When it comes to Haran, Rashi explains the seemingly irrelevant detail about his death by citing a midrash in which the king of Ur threatens to throw Abraham into a furnace if he does not recant his repudiation of the local pagan gods. While Abraham prefers to die rather than blaspheme, his brother Haran opts to wait and see. Abraham miraculously emerges from the flames unharmed, so Haran immediately proclaims that he, too, is a monotheist—at which point he is thrown into the furnace and consumed. Thus, Riskin notes, a striking contrast can be found between the two doubters, Noah and Haran:

Noah was a man of little faith, and yet not only does he survive the flood, he becomes one of the central figures of human history. He is even termed “righteous” by the Bible.
In contrast, Haran . . . hovers on the edge of obscurity, and is even punished with death for his lack of faith. Why is Haran’s skepticism considered so much worse than Noah’s? . . .

Noah, despite his doubts, nevertheless builds the ark, pounding away, [the midrash tells us], for 120 years, even suffering abuse from a world ridiculing his eccentric persistence. Noah may not have entered the ark until the rains began—but he did not wait for the flood before obeying the divine command to build an ark!

Noah may think like a skeptic, but he acts like a believer. Haran, on the other hand, dies because he waits for someone else to test the fires. In refusing to act for God during Abraham’s trial, he acted against God. In effect, his indecision is very much a decision.

::::

● **PROBLEMS TO SOLVE**
[A] Set down the passage on Noah and Haran word for word.
[B] Extract the rows from the line containing "The height and" through the last row, reproducing each line without change.
The rows have no connection to the passage on Noah and Haran.

● **MATERIAL SUPPLIED**
::::

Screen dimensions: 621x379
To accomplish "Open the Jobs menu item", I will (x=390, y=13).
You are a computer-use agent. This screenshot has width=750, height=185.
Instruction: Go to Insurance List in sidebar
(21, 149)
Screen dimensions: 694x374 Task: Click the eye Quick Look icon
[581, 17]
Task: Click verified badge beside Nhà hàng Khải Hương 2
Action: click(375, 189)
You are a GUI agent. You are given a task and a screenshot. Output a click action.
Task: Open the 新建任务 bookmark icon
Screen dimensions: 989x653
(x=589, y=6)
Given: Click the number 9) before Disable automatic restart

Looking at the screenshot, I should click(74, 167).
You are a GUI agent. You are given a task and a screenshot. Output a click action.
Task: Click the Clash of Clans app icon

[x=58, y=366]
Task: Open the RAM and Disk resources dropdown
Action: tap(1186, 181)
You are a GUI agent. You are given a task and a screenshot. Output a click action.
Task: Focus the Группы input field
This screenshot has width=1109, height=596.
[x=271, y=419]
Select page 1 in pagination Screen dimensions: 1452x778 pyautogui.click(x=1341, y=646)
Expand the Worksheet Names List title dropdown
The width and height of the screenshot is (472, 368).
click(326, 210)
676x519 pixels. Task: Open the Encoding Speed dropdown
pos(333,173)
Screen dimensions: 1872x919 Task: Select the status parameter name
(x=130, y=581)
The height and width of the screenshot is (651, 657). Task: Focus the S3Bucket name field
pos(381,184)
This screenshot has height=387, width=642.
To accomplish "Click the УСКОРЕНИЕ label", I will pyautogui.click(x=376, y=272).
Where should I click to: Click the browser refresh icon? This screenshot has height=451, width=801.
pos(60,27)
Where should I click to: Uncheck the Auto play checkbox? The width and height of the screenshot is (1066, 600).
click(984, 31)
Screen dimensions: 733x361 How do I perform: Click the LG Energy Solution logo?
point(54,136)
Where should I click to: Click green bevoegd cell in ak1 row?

::::

● **TASK-BY-TASK SOLUTIONS**
[A]
When it comes to Haran, Rashi explains the seemingly irrelevant detail about his death by citing a midrash in which the king of Ur threatens to throw Abraham into a furnace if he does not recant his repudiation of the local pagan gods. While Abraham prefers to die rather than blaspheme, his brother Haran opts to wait and see. Abraham miraculously emerges from the flames unharmed, so Haran immediately proclaims that he, too, is a monotheist—at which point he is thrown into the furnace and consumed. Thus, Riskin notes, a striking contrast can be found between the two doubters, Noah and Haran:

Noah was a man of little faith, and yet not only does he survive the flood, he becomes one of the central figures of human history. He is even termed “righteous” by the Bible.
In contrast, Haran . . . hovers on the edge of obscurity, and is even punished with death for his lack of faith. Why is Haran’s skepticism considered so much worse than Noah’s? . . .

Noah, despite his doubts, nevertheless builds the ark, pounding away, [the midrash tells us], for 120 years, even suffering abuse from a world ridiculing his eccentric persistence. Noah may not have entered the ark until the rains began—but he did not wait for the flood before obeying the divine command to build an ark!

Noah may think like a skeptic, but he acts like a believer. Haran, on the other hand, dies because he waits for someone else to test the fires. In refusing to act for God during Abraham’s trial, he acted against God. In effect, his indecision is very much a decision.

[B]
The height and width of the screenshot is (651, 657). Task: Focus the S3Bucket name field
pos(381,184)
This screenshot has height=387, width=642.
To accomplish "Click the УСКОРЕНИЕ label", I will pyautogui.click(x=376, y=272).
Where should I click to: Click the browser refresh icon? This screenshot has height=451, width=801.
pos(60,27)
Where should I click to: Uncheck the Auto play checkbox? The width and height of the screenshot is (1066, 600).
click(984, 31)
Screen dimensions: 733x361 How do I perform: Click the LG Energy Solution logo?
point(54,136)
Where should I click to: Click green bevoegd cell in ak1 row?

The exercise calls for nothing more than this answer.